■ Objetivo A
Presenta como tabla Markdown el tramo de las entradas que va desde la línea que contiene "Where should I click to: Pick" hasta la que contiene "point(997,726)", ambas incluidas, sin las líneas en blanco. Usa la columna «N.º» para el número de fila y la columna «Contenido» para la línea.

■ Fragmento de origen
((
Los manuales de autoestima, los programas de radio y de televisión con consejos sobre técnicas de control orgásmico, la cirugía estética con la promesa que la mirada que el sujeto recibe cambiará, las baterías de test de evaluación de la personalidad o del nivel de autoestima o ansiedad, van generando una lenta psicotización de los ciudadanos. Efectos que observamos, a través del relato de los pacientes sometidos a la servidumbre del sexo, es decir, a la genitalización de la sexualidad: sujetos apabullados por consejos, consignas, estadísticas sobre el rendimiento sexual, etc., ya que como señala De Brasi «…en el sexo quizá, se está jugando el mayor nivel de explotación que conoce la historia del hombre» [3], explotación auspiciada por la industria cosmética, farmacológica, la cirugía plástica o la soberanía del cuerpo y del sexo propios.
En «El malestar en la cultura» [4], Freud destaca que el sufrimiento nos amenaza por tres lados:
■■ desde el propio cuerpo, condenado a la decadencia y a la aniquilación, sin poder prescindir de los signos de alarma que representan el dolor y la angustia;
■■ del mundo exterior, capaz de encarnizarse en nosotros con fuerzas de la naturaleza destructoras omnipotentes e implacables;
■■ de las relaciones con otros seres humanos.
))
■ Objetivo B
Por favor, reproduce el tramo del fragmento de origen que va desde "Los manuales de" hasta "del sexo propios." y cambia "ciudadanos" por "habitantes".

■ Datos de origen
((
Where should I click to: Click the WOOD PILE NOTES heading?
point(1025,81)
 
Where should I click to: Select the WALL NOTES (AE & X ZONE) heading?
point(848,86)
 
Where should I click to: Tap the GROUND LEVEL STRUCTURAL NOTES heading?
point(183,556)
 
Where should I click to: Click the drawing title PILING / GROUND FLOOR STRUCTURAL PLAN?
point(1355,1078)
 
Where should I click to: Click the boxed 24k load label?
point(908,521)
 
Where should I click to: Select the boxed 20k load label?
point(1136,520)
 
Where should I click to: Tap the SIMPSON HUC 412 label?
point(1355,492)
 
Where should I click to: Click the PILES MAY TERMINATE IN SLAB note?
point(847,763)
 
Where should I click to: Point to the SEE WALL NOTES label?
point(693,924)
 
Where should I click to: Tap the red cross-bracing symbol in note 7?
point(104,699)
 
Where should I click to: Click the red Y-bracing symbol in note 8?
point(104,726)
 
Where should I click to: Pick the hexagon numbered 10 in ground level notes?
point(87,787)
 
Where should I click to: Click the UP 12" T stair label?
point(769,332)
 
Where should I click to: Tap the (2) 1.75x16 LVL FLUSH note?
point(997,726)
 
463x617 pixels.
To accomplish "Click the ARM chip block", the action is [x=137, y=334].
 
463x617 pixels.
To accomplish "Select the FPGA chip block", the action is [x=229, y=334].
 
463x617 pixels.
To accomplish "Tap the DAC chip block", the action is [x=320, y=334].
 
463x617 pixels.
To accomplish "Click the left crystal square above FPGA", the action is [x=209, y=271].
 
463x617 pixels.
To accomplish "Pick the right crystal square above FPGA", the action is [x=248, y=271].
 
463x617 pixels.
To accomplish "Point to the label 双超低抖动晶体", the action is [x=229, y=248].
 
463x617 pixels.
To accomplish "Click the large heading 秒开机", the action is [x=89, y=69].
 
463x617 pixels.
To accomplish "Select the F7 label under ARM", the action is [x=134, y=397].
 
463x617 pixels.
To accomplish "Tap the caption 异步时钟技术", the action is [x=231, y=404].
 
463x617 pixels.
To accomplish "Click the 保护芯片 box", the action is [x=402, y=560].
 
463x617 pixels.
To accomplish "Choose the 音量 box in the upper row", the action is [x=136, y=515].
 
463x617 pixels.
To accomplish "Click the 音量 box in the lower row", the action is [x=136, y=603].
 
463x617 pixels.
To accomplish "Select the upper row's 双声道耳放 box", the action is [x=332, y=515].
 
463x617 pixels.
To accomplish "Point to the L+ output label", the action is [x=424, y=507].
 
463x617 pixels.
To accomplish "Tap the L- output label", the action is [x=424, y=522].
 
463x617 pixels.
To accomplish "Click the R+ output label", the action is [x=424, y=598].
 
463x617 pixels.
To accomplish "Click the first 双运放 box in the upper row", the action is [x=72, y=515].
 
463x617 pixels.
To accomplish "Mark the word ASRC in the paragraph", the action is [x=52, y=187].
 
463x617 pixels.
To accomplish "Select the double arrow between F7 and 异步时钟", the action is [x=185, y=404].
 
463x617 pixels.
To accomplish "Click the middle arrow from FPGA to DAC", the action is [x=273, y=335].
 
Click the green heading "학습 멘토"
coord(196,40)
))
■ Respuesta completa A
| N.º | Contenido |
|---|---|
| 1 | Where should I click to: Pick the hexagon numbered 10 in ground level notes? |
| 2 | point(87,787) |
| 3 | Where should I click to: Click the UP 12" T stair label? |
| 4 | point(769,332) |
| 5 | Where should I click to: Tap the (2) 1.75x16 LVL FLUSH note? |
| 6 | point(997,726) |

■ Respuesta completa B
Los manuales de autoestima, los programas de radio y de televisión con consejos sobre técnicas de control orgásmico, la cirugía estética con la promesa que la mirada que el sujeto recibe cambiará, las baterías de test de evaluación de la personalidad o del nivel de autoestima o ansiedad, van generando una lenta psicotización de los habitantes. Efectos que observamos, a través del relato de los pacientes sometidos a la servidumbre del sexo, es decir, a la genitalización de la sexualidad: sujetos apabullados por consejos, consignas, estadísticas sobre el rendimiento sexual, etc., ya que como señala De Brasi «…en el sexo quizá, se está jugando el mayor nivel de explotación que conoce la historia del hombre» [3], explotación auspiciada por la industria cosmética, farmacológica, la cirugía plástica o la soberanía del cuerpo y del sexo propios.